• SUPPLIED DATA
_ _ _
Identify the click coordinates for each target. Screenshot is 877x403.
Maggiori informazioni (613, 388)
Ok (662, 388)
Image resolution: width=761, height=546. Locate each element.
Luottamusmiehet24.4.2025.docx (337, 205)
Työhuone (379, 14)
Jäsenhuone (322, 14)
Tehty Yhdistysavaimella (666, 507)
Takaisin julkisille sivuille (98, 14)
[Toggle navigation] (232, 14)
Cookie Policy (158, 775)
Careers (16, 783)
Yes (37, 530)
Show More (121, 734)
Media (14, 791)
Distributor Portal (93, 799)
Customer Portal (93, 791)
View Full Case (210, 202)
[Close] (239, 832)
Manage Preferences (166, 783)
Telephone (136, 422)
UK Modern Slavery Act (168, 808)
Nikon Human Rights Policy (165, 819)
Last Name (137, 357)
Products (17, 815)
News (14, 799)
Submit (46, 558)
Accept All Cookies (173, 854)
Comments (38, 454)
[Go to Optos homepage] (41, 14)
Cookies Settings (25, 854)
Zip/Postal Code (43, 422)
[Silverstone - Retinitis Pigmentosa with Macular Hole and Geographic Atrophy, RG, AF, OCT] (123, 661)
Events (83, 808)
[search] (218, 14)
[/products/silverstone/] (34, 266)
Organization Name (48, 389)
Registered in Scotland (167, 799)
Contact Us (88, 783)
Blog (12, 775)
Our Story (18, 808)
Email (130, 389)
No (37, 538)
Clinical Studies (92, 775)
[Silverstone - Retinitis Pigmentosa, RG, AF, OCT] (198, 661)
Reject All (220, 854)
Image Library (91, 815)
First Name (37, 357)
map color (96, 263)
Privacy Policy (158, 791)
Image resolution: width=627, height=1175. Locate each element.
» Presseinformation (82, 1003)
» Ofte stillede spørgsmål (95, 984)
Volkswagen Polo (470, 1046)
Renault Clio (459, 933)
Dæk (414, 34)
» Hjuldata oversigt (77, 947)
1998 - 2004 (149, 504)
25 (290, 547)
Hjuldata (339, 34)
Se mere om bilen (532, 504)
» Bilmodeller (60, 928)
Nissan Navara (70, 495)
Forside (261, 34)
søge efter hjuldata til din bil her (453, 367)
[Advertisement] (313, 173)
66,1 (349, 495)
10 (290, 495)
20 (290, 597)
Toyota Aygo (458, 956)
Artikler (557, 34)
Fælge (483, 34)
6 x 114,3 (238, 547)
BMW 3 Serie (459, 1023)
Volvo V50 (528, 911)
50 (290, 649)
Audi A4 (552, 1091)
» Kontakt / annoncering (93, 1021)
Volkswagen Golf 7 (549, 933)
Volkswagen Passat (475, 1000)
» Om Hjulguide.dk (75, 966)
_ _ _
• PROMPT
Could you repeat every one of the entries above, line for line, with nothing changed?

• RESPONSE FOR THIS EXERCISE
Identify the click coordinates for each target. Screenshot is 877x403.
Maggiori informazioni (613, 388)
Ok (662, 388)
Image resolution: width=761, height=546. Locate each element.
Luottamusmiehet24.4.2025.docx (337, 205)
Työhuone (379, 14)
Jäsenhuone (322, 14)
Tehty Yhdistysavaimella (666, 507)
Takaisin julkisille sivuille (98, 14)
[Toggle navigation] (232, 14)
Cookie Policy (158, 775)
Careers (16, 783)
Yes (37, 530)
Show More (121, 734)
Media (14, 791)
Distributor Portal (93, 799)
Customer Portal (93, 791)
View Full Case (210, 202)
[Close] (239, 832)
Manage Preferences (166, 783)
Telephone (136, 422)
UK Modern Slavery Act (168, 808)
Nikon Human Rights Policy (165, 819)
Last Name (137, 357)
Products (17, 815)
News (14, 799)
Submit (46, 558)
Accept All Cookies (173, 854)
Comments (38, 454)
[Go to Optos homepage] (41, 14)
Cookies Settings (25, 854)
Zip/Postal Code (43, 422)
[Silverstone - Retinitis Pigmentosa with Macular Hole and Geographic Atrophy, RG, AF, OCT] (123, 661)
Events (83, 808)
[search] (218, 14)
[/products/silverstone/] (34, 266)
Organization Name (48, 389)
Registered in Scotland (167, 799)
Contact Us (88, 783)
Blog (12, 775)
Our Story (18, 808)
Email (130, 389)
No (37, 538)
Clinical Studies (92, 775)
[Silverstone - Retinitis Pigmentosa, RG, AF, OCT] (198, 661)
Reject All (220, 854)
Image Library (91, 815)
First Name (37, 357)
map color (96, 263)
Privacy Policy (158, 791)
Image resolution: width=627, height=1175. Locate each element.
» Presseinformation (82, 1003)
» Ofte stillede spørgsmål (95, 984)
Volkswagen Polo (470, 1046)
Renault Clio (459, 933)
Dæk (414, 34)
» Hjuldata oversigt (77, 947)
1998 - 2004 (149, 504)
25 (290, 547)
Hjuldata (339, 34)
Se mere om bilen (532, 504)
» Bilmodeller (60, 928)
Nissan Navara (70, 495)
Forside (261, 34)
søge efter hjuldata til din bil her (453, 367)
[Advertisement] (313, 173)
66,1 (349, 495)
10 (290, 495)
20 (290, 597)
Toyota Aygo (458, 956)
Artikler (557, 34)
Fælge (483, 34)
6 x 114,3 (238, 547)
BMW 3 Serie (459, 1023)
Volvo V50 (528, 911)
50 (290, 649)
Audi A4 (552, 1091)
» Kontakt / annoncering (93, 1021)
Volkswagen Golf 7 (549, 933)
Volkswagen Passat (475, 1000)
» Om Hjulguide.dk (75, 966)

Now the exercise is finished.